In der Nacht hat es ein Gewitter gegeben. Das hat anständig geblitzt, gedonnert und geregnet. Morgens ist davon außer ein paar Ästen und Blättern am Boden nichts mehr zu sehen.
Ich hatte die Befürchtung, daß das Frühstück rooftop-mäßig voll und laut werden würde. Aber schon im Aufzug stehen die Zeiten angeschlagen an denen es besonders voll würde. Das ist genau umgekehrt zu den bisherigen Hotels auf dem Land. Die Klientel ist hier aber auch eine ganz andere :-). Das Frühstück an sich ist etwas dürftiger als bisher, aber nicht schlecht.
Heute steht das volle Touristenprogramm an. Zuerst laufen wir zur Drachenbrücke die im Jugendstil 1901 erbaut wurde. Weiter geht es zum Marktplatz und der kleinen Halle.

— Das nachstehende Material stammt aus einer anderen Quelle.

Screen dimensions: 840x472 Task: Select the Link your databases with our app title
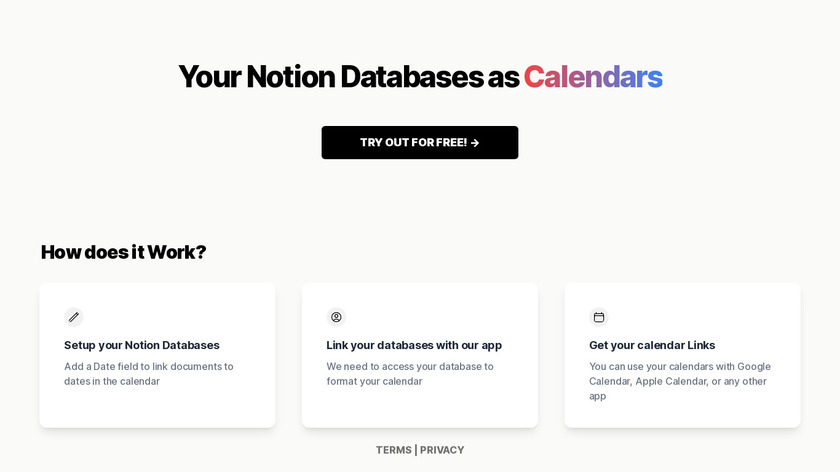pyautogui.click(x=414, y=345)
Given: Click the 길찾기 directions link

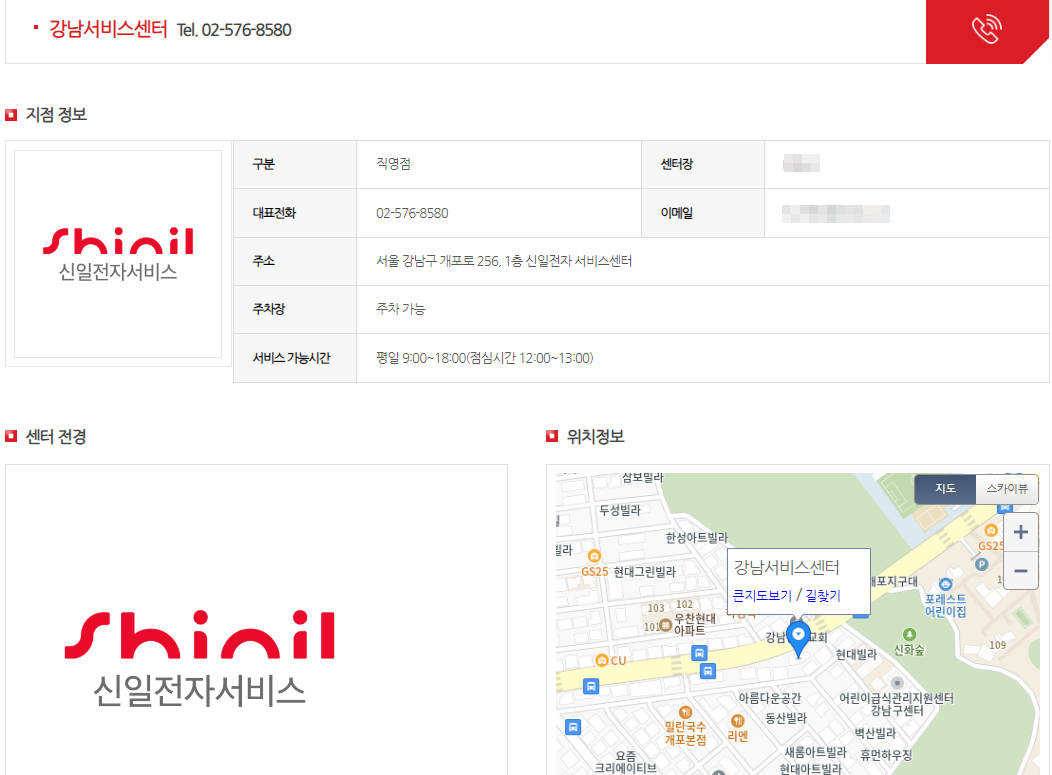Looking at the screenshot, I should coord(825,594).
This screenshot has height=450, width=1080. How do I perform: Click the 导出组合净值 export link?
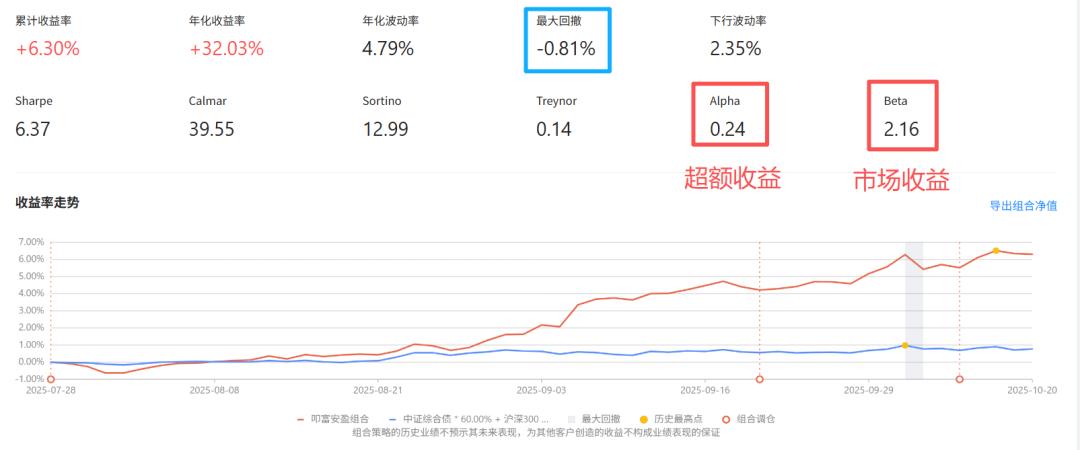pyautogui.click(x=1023, y=206)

Danach gönnen wir uns eine Fahrt mit dem Schrägaufzug zur Burg rauf. Die Burg selbst sieht etwas zu sehr renoviert aus, aber man hat einen schönen Blick auf die Stadt.


Wir laufen in die Stadt zurück und haben Lust auf einen Café. Davon gibt es unzählige in Ljubljana und es sind keine Cafés bekannter Ketten dabei. Das ist wirklich toll.

Frisch gestärkt und weniger verschwitzt, es ist wieder sehr sonnig und heiß, mäandern wir um die Touristenstrecken herum. Ab und zu kreuzen wir sie aber.






Überall gibt es schöne Jugendstil, Art Deco oder Bauhaus Gebäude. Da stehn wir ja irgendwie drauf.
In einem Reiseführer haben wir von einem besonderen Hochhaus gelesen. Es war mit über 70m 1930 das 9. Höchste Gebäude in Europa. Es heißt Nebotičnik und man kann auf die Dachterrasse im 12.Stock, etwas trinken oder wie wir, einfach mal runterschauen. Das Treppenhaus ist ebenfalls sehenswert.



Es ist jetzt drückend heiß und wir machen es wie in Asien dieses Jahr – Siesta!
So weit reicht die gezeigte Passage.